Working data:
####

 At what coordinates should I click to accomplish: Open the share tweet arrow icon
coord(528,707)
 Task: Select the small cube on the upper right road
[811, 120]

####

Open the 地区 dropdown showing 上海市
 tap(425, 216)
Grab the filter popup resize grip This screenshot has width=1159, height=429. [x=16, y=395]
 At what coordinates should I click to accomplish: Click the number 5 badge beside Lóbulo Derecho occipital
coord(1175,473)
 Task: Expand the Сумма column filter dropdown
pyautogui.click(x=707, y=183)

####

Given request:
Copy out the rows from the line with "At what coordinates should I click to accomplish: Click" to the line with "pyautogui.click(x=707, y=183)", inclusive, with no changes.

Exercise solution:
 At what coordinates should I click to accomplish: Click the number 5 badge beside Lóbulo Derecho occipital
coord(1175,473)
 Task: Expand the Сумма column filter dropdown
pyautogui.click(x=707, y=183)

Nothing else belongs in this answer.